Look through the entries for the string "computer" and copy every line where it shows up.

Listed records: Begin

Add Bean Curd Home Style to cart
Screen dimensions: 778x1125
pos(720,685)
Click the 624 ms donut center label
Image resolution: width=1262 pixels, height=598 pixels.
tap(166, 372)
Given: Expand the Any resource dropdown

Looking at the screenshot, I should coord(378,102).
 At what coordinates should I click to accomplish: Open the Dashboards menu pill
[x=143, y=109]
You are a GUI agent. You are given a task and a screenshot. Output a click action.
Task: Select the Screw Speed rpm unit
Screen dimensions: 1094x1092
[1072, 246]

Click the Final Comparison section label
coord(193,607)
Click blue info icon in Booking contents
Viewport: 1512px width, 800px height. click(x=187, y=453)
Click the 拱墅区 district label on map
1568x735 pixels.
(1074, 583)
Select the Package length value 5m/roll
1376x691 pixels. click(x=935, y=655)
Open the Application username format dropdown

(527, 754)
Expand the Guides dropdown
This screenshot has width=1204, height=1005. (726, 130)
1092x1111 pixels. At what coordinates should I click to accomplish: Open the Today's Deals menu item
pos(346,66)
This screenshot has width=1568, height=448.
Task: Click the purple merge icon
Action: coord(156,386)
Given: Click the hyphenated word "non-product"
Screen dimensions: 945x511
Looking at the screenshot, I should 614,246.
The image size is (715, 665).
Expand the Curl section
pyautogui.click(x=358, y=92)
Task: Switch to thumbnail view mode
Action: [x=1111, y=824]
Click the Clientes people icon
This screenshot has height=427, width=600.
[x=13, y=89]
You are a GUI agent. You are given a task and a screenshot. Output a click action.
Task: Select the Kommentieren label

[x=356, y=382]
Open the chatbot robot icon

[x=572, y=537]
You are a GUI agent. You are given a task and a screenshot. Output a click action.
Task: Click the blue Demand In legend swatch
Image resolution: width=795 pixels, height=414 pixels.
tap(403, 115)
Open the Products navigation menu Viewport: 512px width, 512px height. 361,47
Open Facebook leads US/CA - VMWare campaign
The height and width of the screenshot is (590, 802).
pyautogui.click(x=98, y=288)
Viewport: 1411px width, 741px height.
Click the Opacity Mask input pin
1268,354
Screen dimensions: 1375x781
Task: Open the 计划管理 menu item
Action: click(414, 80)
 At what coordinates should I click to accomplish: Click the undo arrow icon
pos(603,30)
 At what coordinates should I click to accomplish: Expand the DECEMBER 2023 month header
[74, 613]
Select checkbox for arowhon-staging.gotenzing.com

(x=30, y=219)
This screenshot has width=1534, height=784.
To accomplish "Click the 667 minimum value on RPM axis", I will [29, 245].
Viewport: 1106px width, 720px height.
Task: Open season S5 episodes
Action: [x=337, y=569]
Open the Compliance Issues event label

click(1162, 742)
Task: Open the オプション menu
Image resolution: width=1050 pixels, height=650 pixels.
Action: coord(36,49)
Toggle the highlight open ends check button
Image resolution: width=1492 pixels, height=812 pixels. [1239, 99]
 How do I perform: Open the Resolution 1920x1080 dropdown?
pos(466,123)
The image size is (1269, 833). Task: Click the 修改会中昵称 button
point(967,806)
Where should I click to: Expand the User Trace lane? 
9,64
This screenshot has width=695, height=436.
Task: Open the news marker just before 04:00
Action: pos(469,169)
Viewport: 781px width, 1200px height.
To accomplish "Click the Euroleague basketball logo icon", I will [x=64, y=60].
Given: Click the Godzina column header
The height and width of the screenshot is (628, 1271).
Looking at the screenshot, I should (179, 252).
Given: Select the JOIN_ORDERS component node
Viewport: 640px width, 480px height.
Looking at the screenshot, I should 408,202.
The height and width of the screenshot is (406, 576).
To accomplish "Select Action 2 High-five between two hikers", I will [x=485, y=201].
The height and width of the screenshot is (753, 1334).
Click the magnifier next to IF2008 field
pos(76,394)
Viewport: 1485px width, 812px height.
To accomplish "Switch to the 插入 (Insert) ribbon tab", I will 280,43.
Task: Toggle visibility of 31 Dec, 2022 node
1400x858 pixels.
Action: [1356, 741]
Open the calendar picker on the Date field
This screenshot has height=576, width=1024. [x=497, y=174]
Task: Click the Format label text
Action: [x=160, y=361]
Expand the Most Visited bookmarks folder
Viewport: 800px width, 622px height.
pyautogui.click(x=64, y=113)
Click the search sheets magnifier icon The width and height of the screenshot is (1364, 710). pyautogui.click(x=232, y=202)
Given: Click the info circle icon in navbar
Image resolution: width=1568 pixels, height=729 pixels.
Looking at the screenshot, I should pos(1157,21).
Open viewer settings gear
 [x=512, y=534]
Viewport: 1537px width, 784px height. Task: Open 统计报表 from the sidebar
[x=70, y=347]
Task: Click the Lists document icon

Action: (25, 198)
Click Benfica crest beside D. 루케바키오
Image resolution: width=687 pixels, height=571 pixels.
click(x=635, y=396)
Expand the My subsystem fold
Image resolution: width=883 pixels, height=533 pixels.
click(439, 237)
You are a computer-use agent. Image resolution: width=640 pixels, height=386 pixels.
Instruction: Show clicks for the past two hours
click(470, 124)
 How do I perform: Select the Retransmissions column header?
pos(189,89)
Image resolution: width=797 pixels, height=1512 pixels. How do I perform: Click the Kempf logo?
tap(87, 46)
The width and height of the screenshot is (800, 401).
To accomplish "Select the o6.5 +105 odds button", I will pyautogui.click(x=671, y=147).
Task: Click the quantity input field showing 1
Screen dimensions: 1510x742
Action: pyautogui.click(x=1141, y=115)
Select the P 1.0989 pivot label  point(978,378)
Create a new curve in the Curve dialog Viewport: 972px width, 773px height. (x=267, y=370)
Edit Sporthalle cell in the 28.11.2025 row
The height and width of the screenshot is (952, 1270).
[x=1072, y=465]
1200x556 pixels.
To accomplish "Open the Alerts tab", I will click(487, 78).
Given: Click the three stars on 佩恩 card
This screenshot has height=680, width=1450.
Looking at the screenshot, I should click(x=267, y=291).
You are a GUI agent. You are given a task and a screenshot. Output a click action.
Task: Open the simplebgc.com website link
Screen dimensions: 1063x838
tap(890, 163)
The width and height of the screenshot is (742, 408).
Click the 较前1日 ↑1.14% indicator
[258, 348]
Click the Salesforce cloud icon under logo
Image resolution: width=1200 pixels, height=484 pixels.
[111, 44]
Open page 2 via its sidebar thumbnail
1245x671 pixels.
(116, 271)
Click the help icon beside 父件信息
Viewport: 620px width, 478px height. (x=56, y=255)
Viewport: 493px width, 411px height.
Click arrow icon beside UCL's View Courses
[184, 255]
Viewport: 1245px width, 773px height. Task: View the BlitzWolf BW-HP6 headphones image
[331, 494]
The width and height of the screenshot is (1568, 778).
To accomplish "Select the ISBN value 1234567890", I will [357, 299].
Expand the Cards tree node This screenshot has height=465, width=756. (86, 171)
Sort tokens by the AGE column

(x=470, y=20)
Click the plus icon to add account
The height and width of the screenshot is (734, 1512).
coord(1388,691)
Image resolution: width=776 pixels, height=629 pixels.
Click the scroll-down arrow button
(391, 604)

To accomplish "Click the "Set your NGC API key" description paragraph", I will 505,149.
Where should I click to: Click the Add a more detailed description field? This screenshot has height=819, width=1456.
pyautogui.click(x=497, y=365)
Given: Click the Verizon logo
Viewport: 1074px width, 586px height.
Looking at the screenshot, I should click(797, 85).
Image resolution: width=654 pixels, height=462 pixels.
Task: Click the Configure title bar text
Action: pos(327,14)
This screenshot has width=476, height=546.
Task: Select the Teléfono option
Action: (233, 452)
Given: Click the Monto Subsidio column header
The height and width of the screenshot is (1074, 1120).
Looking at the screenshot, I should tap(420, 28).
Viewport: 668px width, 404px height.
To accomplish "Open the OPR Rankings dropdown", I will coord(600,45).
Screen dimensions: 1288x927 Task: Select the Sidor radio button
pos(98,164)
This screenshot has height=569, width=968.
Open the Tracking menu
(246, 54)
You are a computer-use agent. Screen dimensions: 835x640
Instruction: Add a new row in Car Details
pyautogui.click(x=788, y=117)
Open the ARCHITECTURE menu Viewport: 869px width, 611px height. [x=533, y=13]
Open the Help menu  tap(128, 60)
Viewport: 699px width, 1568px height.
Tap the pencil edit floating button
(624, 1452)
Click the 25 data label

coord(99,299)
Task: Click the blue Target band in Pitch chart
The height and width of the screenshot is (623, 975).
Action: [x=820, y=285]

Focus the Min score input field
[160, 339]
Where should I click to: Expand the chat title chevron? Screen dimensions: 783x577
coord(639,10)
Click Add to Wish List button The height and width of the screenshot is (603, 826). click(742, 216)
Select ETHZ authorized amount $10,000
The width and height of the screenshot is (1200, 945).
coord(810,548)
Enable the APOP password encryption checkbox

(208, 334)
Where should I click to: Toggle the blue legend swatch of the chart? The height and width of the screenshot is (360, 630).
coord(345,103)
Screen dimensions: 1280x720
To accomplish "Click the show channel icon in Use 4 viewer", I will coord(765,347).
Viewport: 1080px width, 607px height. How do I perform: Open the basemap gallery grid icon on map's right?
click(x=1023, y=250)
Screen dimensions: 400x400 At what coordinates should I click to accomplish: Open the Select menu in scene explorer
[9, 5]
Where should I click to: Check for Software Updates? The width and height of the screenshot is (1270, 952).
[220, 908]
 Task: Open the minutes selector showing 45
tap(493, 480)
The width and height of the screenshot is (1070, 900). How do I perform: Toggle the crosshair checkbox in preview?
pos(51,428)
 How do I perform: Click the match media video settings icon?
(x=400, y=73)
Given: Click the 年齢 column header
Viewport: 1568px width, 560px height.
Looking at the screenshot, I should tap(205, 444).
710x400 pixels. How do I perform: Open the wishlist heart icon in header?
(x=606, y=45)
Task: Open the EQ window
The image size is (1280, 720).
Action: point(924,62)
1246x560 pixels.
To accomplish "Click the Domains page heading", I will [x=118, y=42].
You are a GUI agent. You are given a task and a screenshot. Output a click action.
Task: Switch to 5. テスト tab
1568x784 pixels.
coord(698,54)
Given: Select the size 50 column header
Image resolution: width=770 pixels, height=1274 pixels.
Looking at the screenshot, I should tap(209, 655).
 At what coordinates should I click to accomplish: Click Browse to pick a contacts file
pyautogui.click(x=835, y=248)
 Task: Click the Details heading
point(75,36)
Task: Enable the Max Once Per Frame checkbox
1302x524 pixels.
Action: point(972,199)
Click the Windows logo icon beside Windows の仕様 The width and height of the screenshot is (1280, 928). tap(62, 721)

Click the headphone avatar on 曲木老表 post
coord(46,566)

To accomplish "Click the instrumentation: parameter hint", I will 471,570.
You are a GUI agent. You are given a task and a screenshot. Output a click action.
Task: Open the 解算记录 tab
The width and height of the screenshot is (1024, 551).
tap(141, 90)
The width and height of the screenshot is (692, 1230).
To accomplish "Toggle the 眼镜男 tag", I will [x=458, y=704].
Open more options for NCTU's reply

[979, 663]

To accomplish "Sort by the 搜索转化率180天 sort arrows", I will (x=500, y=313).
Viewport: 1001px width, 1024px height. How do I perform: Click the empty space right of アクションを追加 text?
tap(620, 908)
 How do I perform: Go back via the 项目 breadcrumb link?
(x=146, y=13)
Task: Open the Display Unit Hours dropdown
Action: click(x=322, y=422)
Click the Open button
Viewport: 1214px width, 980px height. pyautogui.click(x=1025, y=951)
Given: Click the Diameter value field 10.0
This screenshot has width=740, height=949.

Listed records: End

## [Reply to the exercise]
You are a computer-use agent. Image resolution: width=640 pixels, height=386 pixels.
You are a computer-use agent. Screen dimensions: 835x640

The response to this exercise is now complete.